→ SUPPLIED PASSAGE
I had to power cycle the machine to overcome the hung up state of the adapter, then decided to reload the diagnostics into memory so that there was no residual state in the software that might cause problems. Alas, while I was doing this, I decided to clean up the area and put away a VOM. Unfortunately, one of leads brushed every so lightly across some cabling in the SAC box, which caused bit 12 of the incoming data to again go missing.

I couldn't do any more testing, at least until I find and fix the problem wire for bit 12. However, I was very, very encouraged by what I saw so far. I want to run through the entire diagnostic suite and check off everything on the console printer. I will turn my attention to wiring up the three 1130 control panel buttons to the relay board so that my software can cause a virtual Program Load operation, which burns up some time until the new connectors come (see below) and I can be done with these frustrating connectivity problems.

→ MATERIAL SUPPLIED

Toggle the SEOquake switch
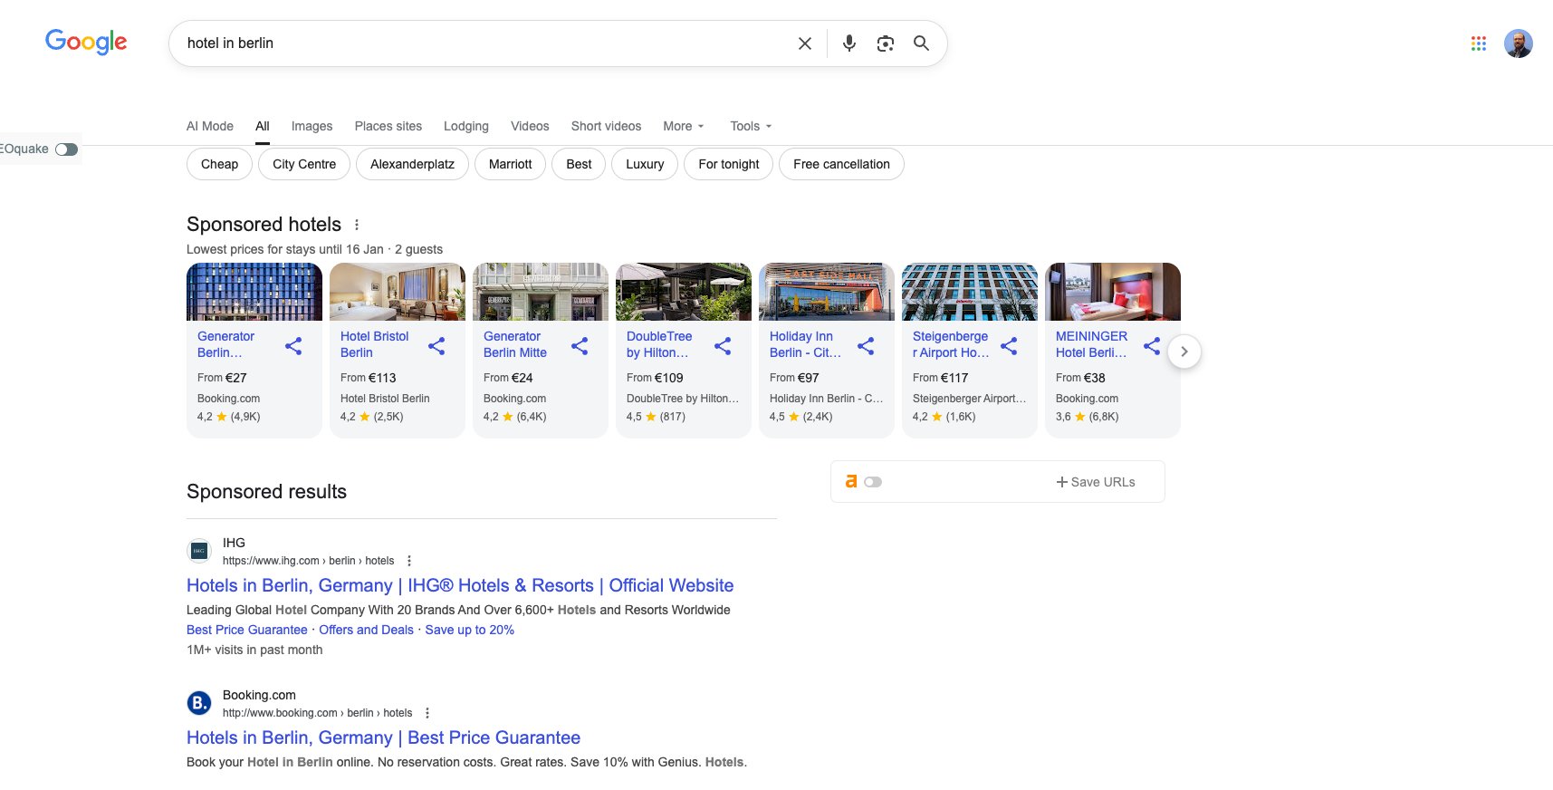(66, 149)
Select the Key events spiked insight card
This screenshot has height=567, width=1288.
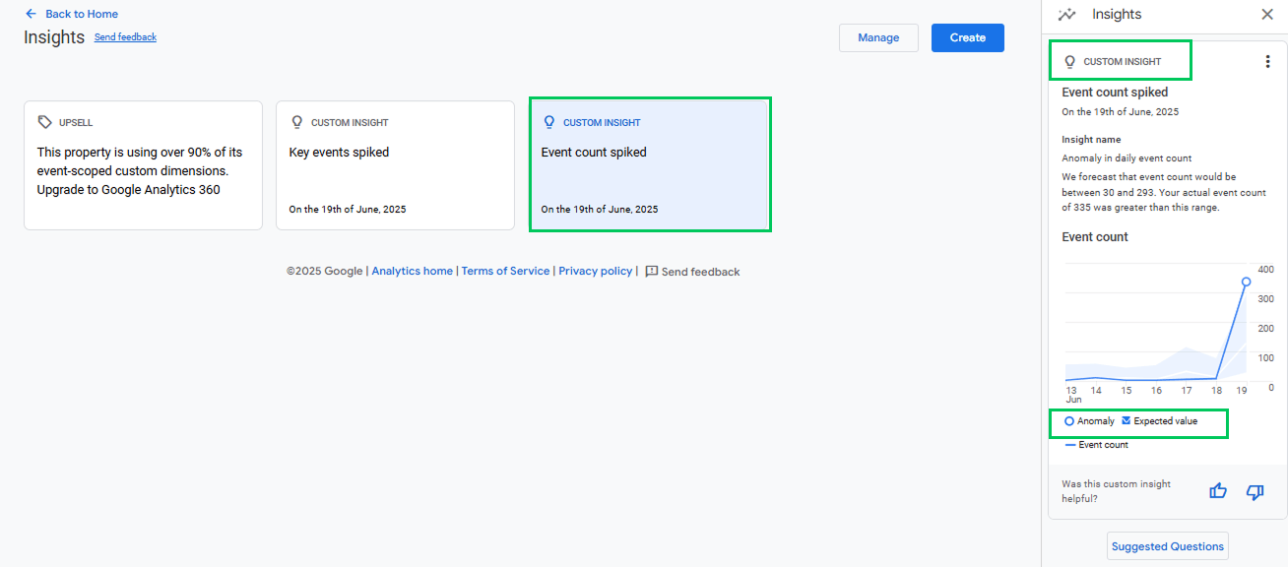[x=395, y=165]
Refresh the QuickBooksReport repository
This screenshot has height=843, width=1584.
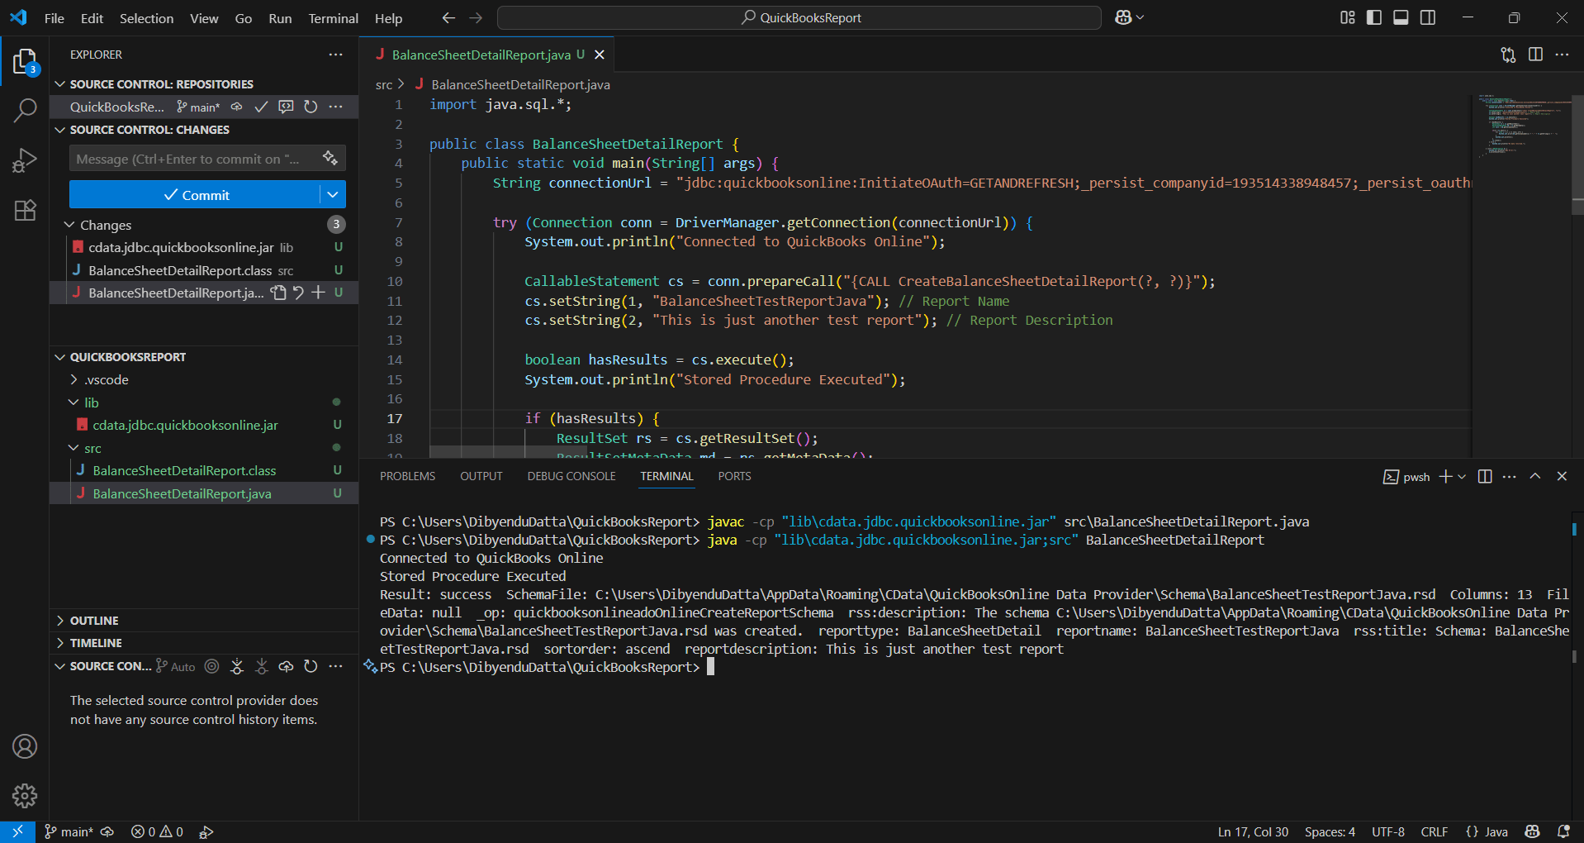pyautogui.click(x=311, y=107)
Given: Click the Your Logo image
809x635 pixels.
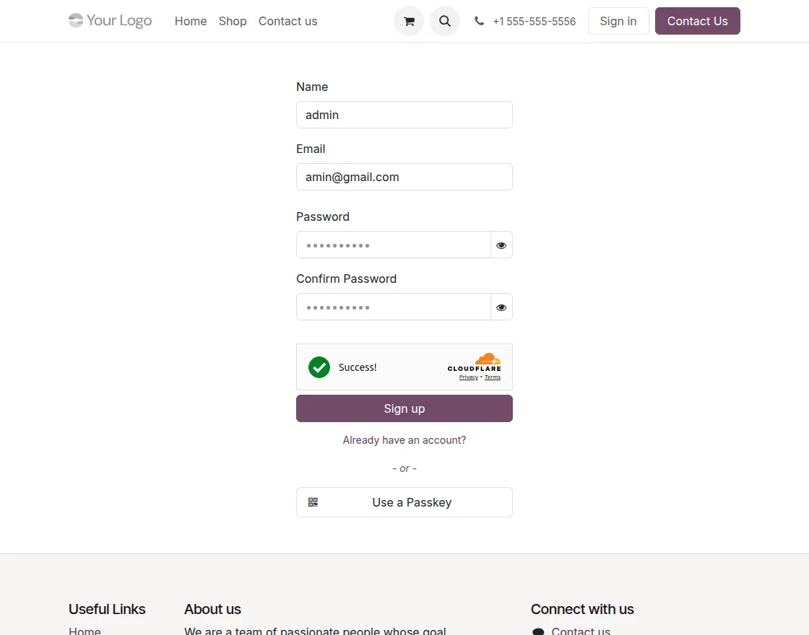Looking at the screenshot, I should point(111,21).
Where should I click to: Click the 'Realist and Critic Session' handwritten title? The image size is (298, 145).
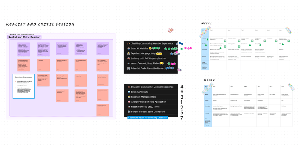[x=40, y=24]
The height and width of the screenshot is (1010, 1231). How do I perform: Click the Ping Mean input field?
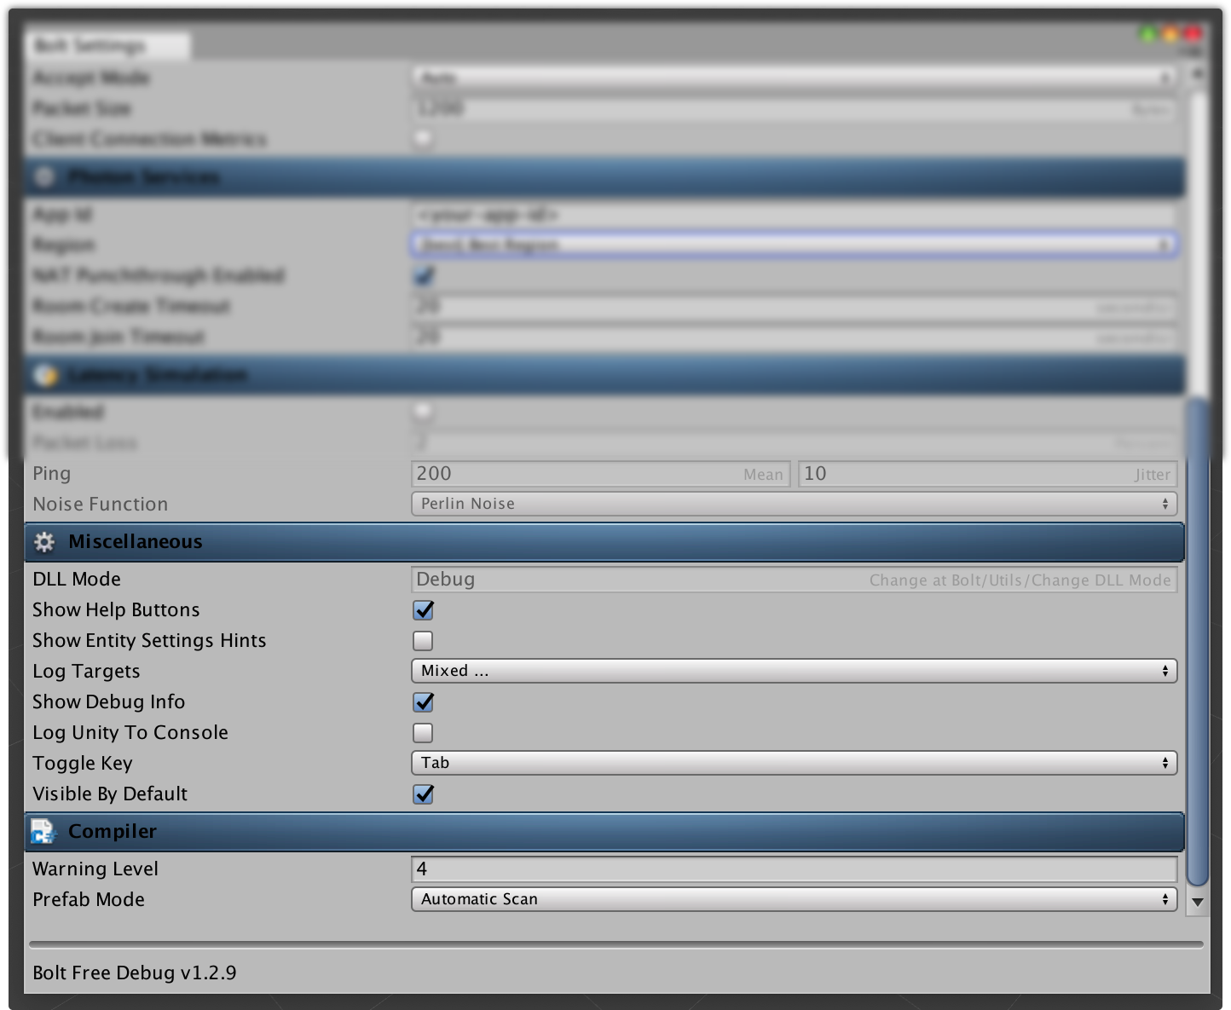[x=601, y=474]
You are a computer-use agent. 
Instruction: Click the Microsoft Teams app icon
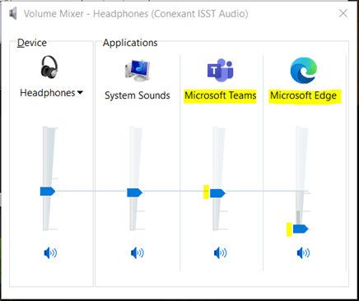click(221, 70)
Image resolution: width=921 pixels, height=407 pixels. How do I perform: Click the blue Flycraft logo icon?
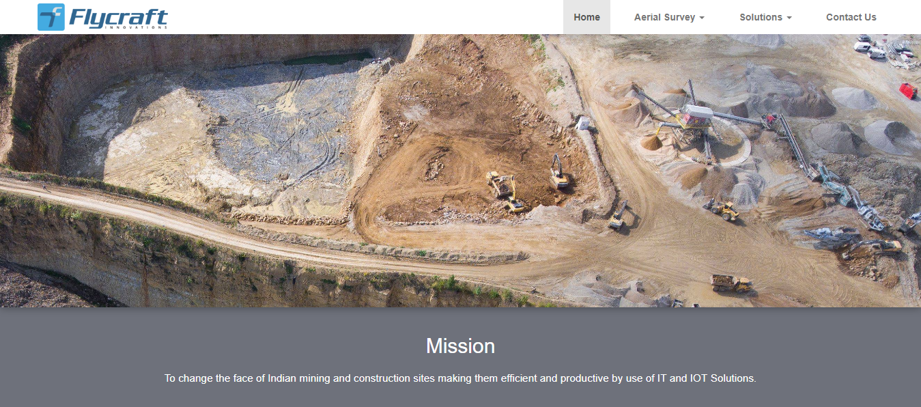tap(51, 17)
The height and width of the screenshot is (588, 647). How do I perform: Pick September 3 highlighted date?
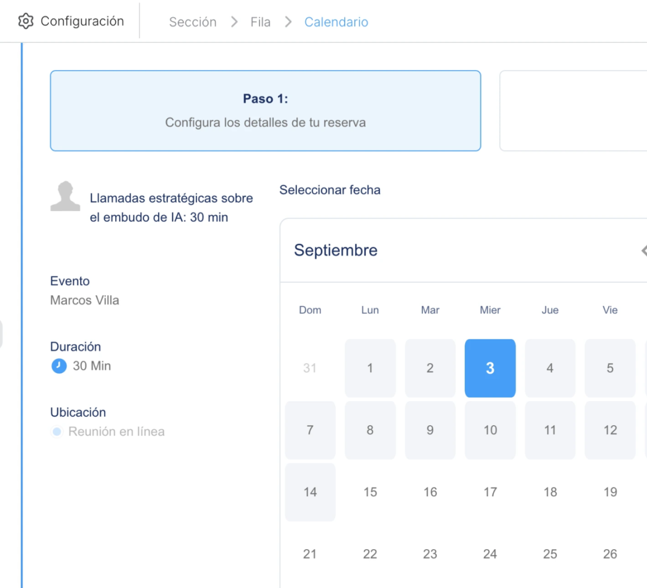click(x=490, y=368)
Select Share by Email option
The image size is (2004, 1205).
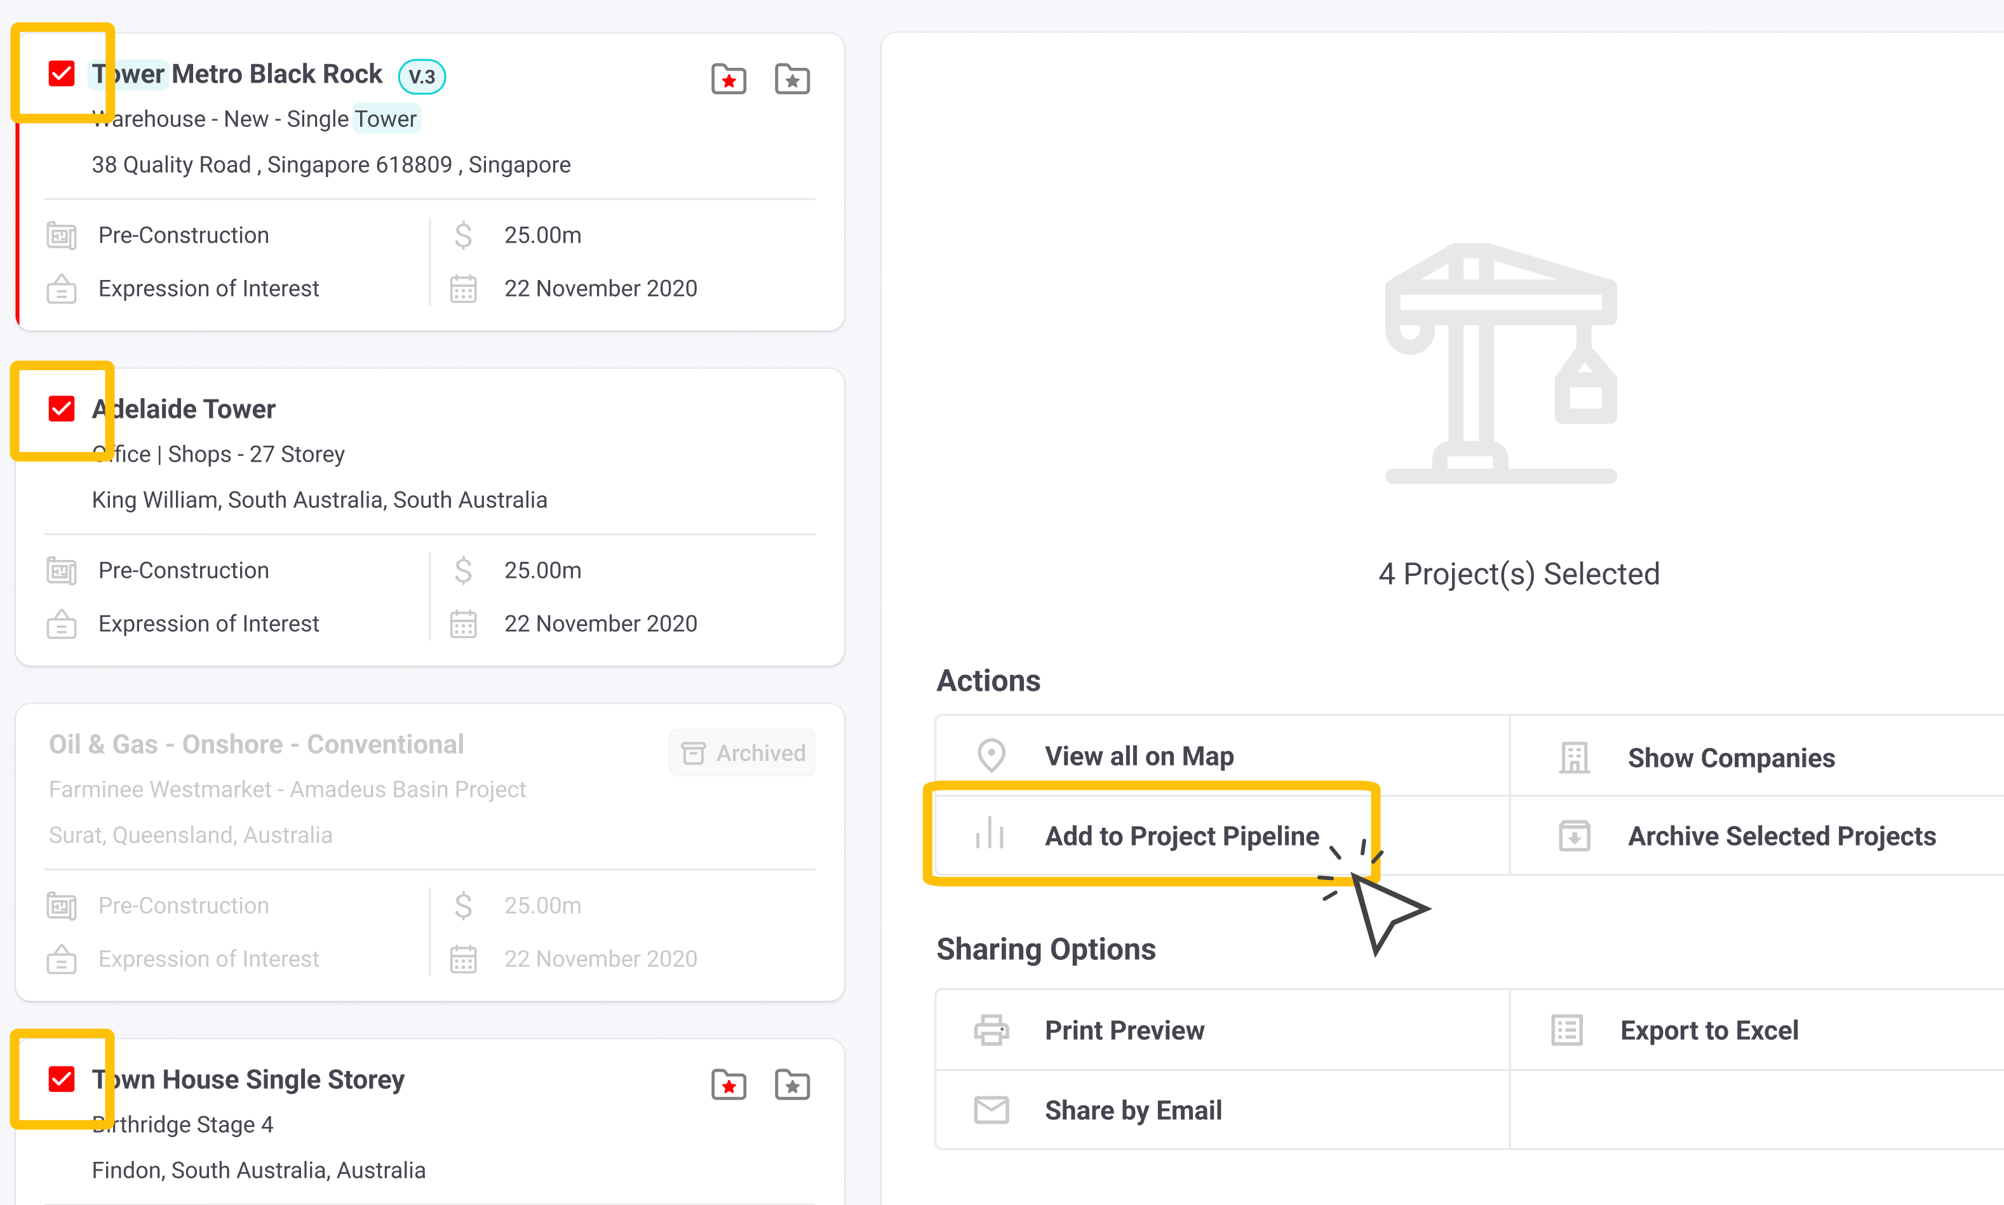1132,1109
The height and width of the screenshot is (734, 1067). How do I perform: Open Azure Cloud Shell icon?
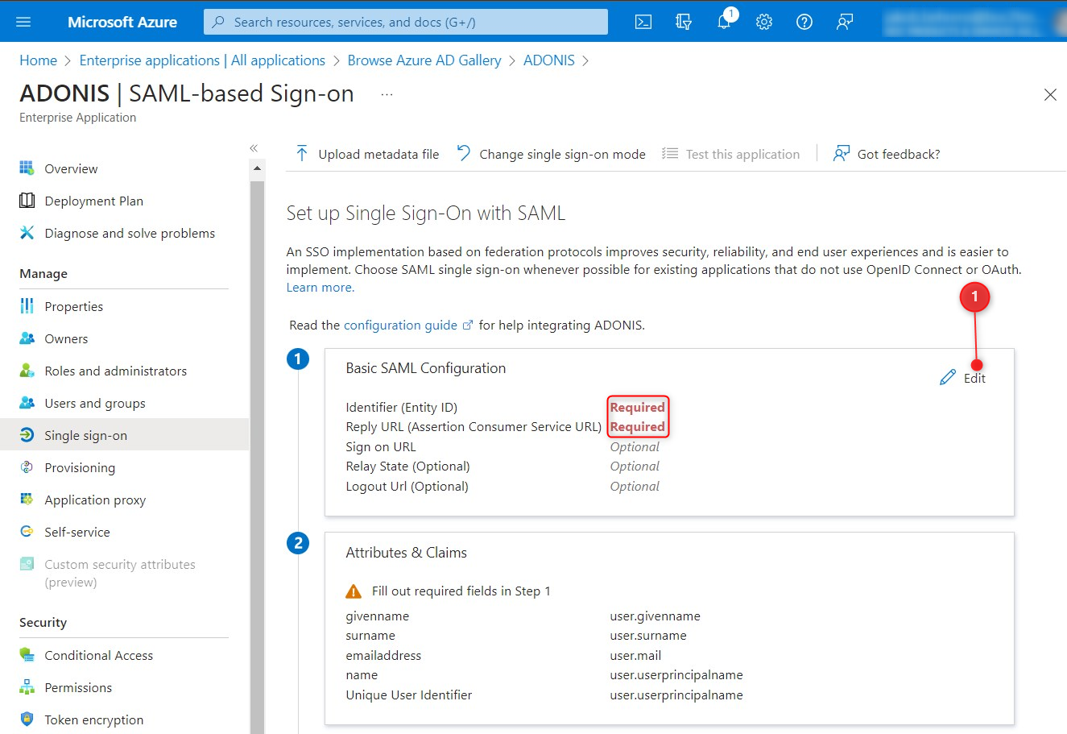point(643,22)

→ PROBLEMS TO SOLVE
a – From the 1130 repair notes, output the part between "I couldn't do" and "frustrating connectivity problems.", inclusive.
b – According to the 1130 repair notes, which bit of the incoming data went missing when a lead brushed the cabling in the SAC box?
c – List every job that the 1130 repair notes say the writer still has to do.

→ RESULTS FOR THE EXERCISE
a –
I couldn't do any more testing, at least until I find and fix the problem wire for bit 12. However, I was very, very encouraged by what I saw so far. I want to run through the entire diagnostic suite and check off everything on the console printer. I will turn my attention to wiring up the three 1130 control panel buttons to the relay board so that my software can cause a virtual Program Load operation, which burns up some time until the new connectors come (see below) and I can be done with these frustrating connectivity problems.

b – Bit 12.

c –
- Find and fix the problem wire for bit 12
- Run through the entire diagnostic suite
- Check off everything on the console printer
- Wire up the three 1130 control panel buttons to the relay board